On Sun, 9 Mar 2003, Guido van Rossum wrote:
- Which attributes are considered introspective?
Here's a preliminary description of the boundary between "introspective" and "restricted", off the top of my head:
1. The only thing you can do with a bound method is to call it (bound methods have no attributes except __doc__).
Plus __repr__ and __str__. And if they have attributes at all they have __getattribute__. And if they are callable they have __call__.
2. The following instance attributes are off limits: __class__, __dict__, __module__.

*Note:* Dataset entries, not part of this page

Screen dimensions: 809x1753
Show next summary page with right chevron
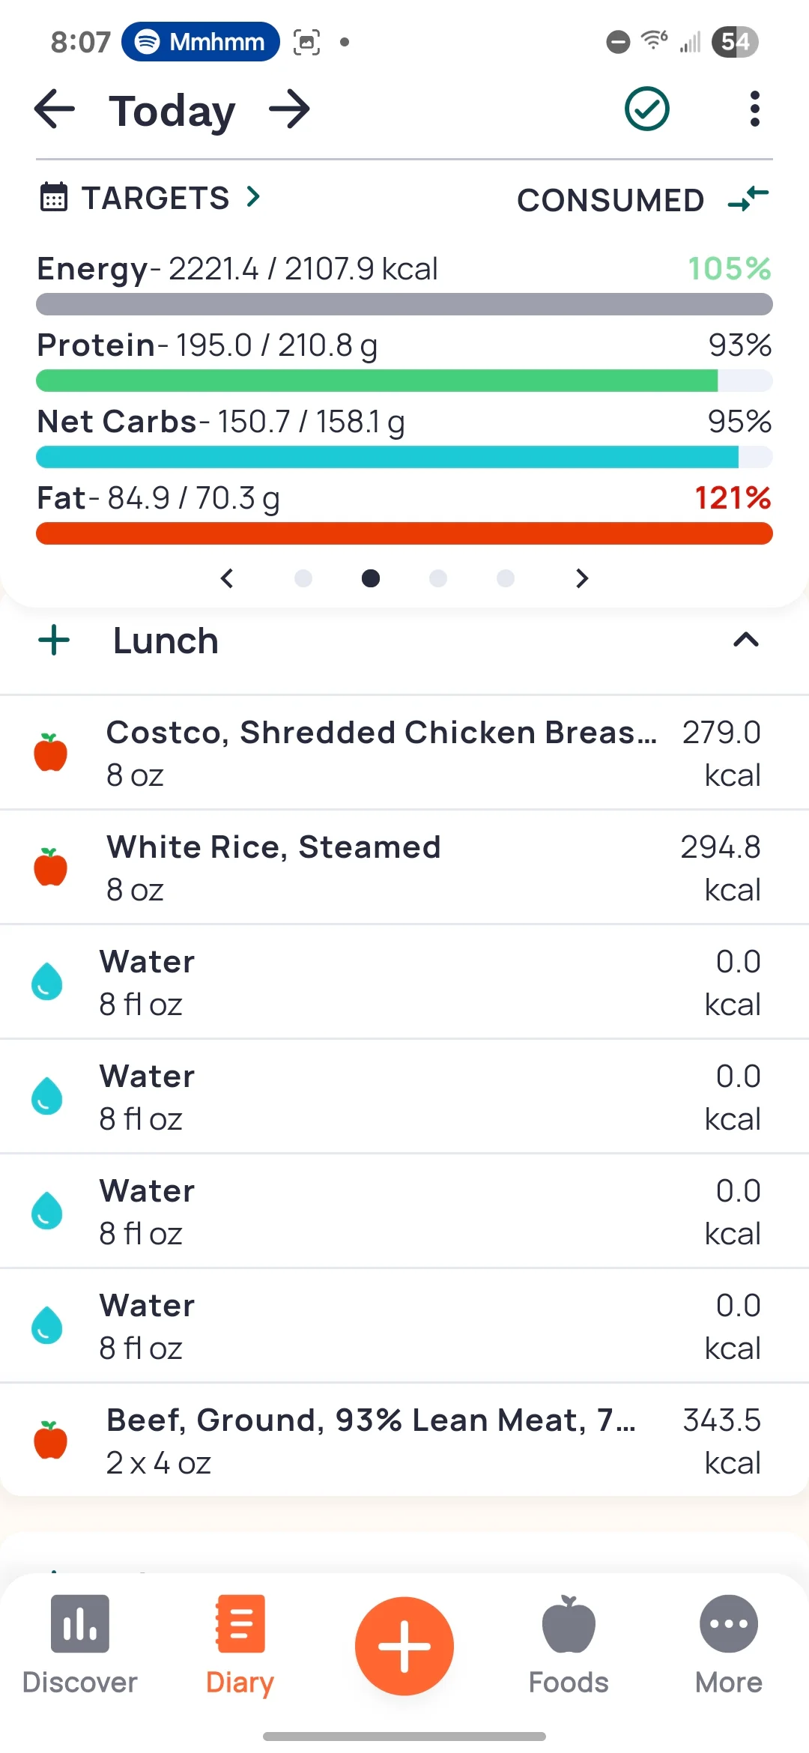coord(582,578)
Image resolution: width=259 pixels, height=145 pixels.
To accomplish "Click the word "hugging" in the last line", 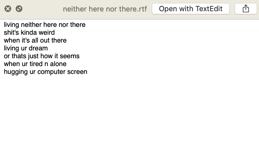I will pos(16,72).
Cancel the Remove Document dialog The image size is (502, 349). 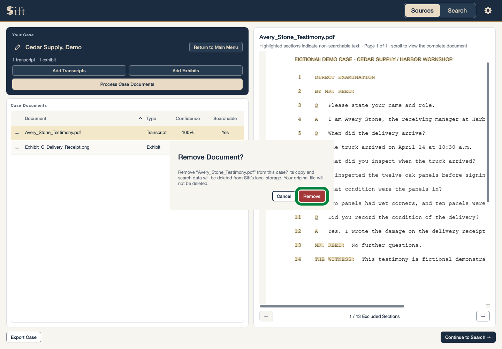(284, 196)
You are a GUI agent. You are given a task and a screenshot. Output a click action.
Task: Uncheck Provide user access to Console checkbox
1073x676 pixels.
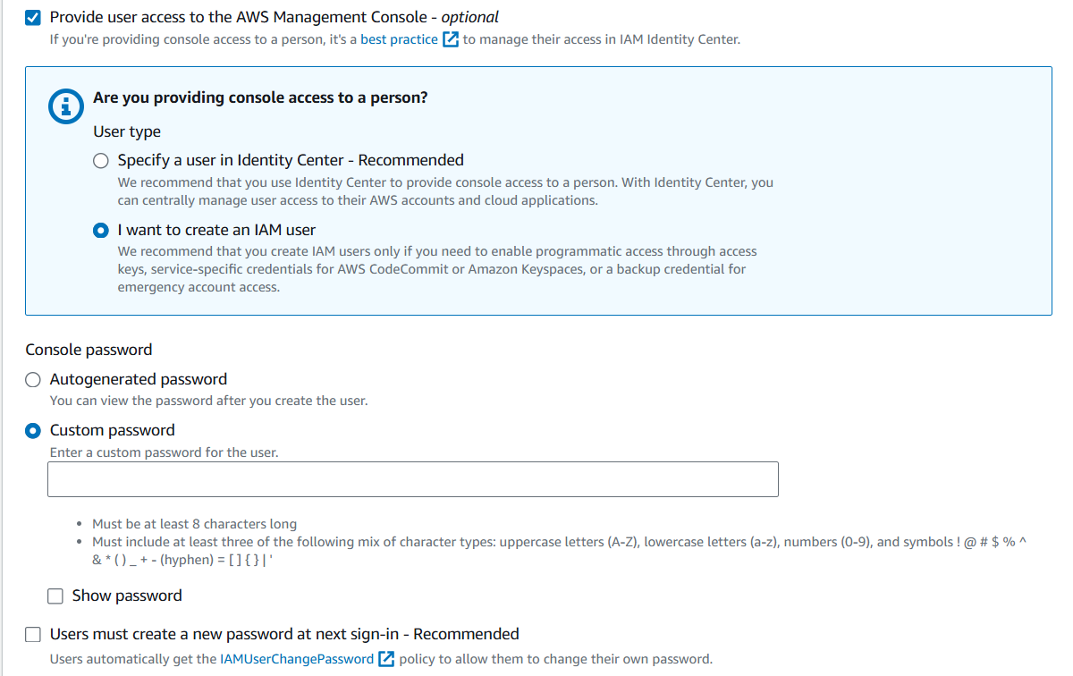point(33,17)
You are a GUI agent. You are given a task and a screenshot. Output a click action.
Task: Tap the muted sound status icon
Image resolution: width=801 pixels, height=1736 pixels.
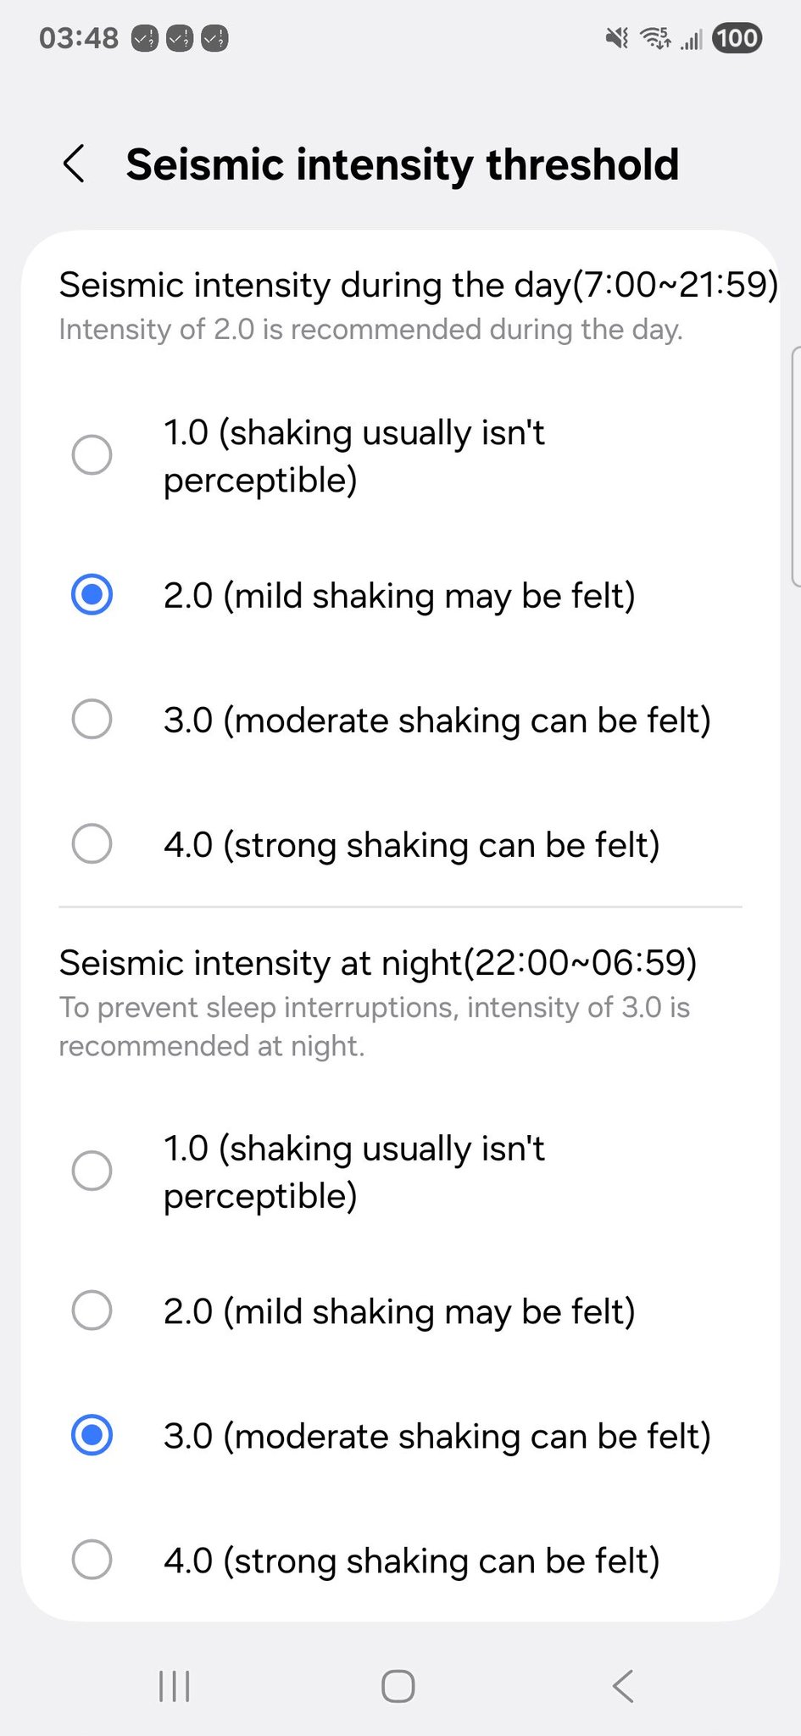point(617,38)
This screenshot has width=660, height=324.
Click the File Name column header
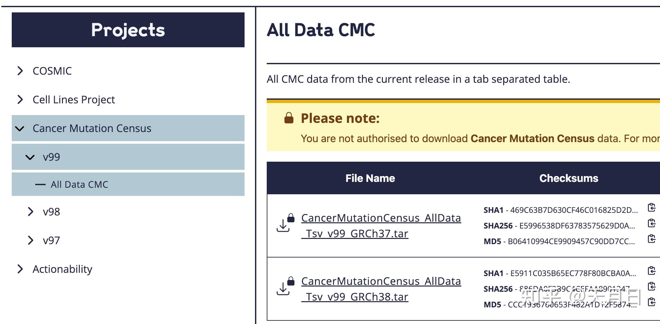pos(370,178)
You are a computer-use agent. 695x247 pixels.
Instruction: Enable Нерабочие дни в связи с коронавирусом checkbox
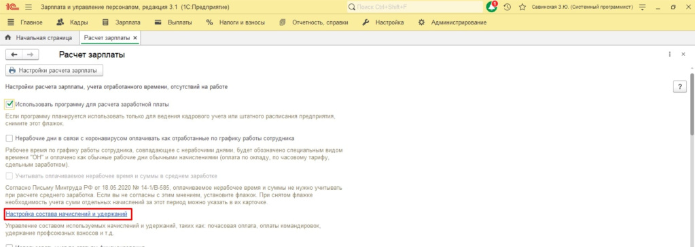10,138
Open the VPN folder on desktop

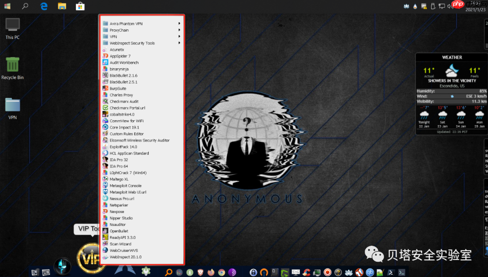13,105
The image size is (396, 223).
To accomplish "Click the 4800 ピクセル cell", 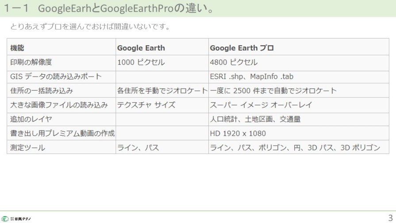I will (x=234, y=62).
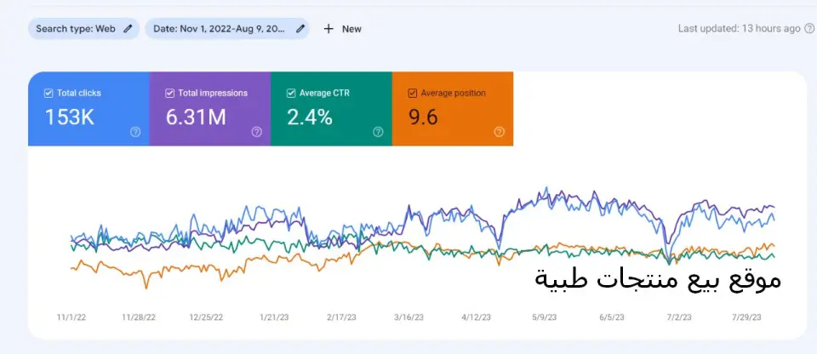Toggle the Average position checkbox
The height and width of the screenshot is (354, 817).
coord(412,94)
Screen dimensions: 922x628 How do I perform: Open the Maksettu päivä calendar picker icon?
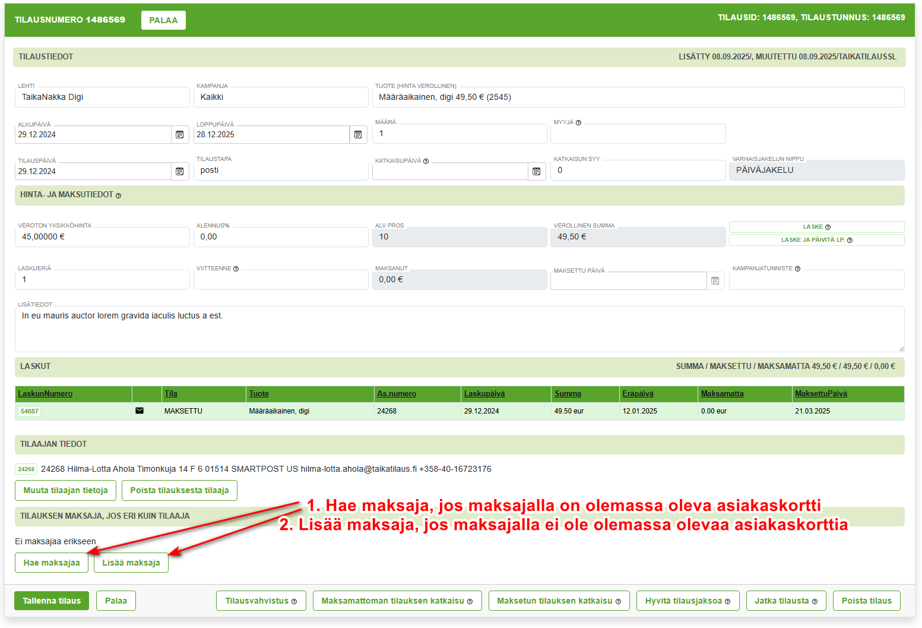(715, 281)
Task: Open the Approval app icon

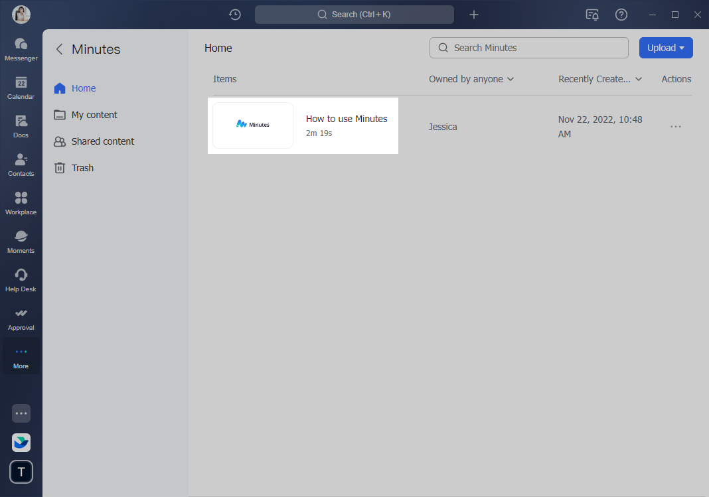Action: click(x=21, y=318)
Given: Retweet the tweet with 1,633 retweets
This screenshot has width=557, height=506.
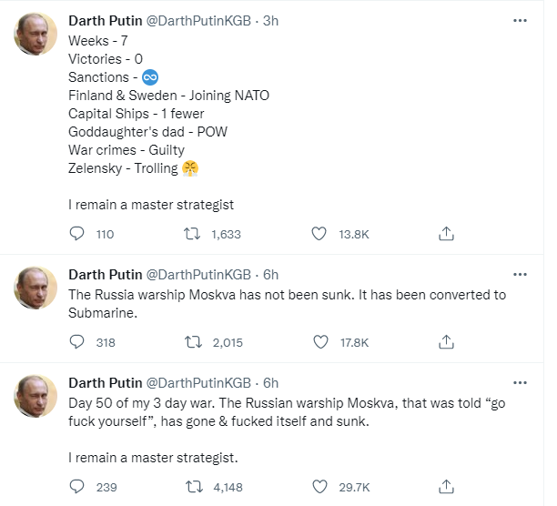Looking at the screenshot, I should [192, 234].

That might be a reasonable start.
Not sure. Classic rexec disallowed these (and a few more), but the problem with disallowing __dict__ of an instance was that this made it impossible for untrusted code to use certain coding patterns like overriding __setattr__.
However, there is still the problem that the established technique for storing instance-specific state in Python is to use globally- accessible data attributes instead of a limited scope. We would also need to add a safe (private) place for instances to put state.
I wonder if we could write special descriptors for this? The problem as I see it is that the interpreter doesn't keep track of whether a particular function is part of a class definition or not, so there's no way to tell whether it should have access to private data or not.
Proxies get around this, but with the stated disadvantages.
--Guido van Rossum (home page: http://www.python.org/%7Eguido/)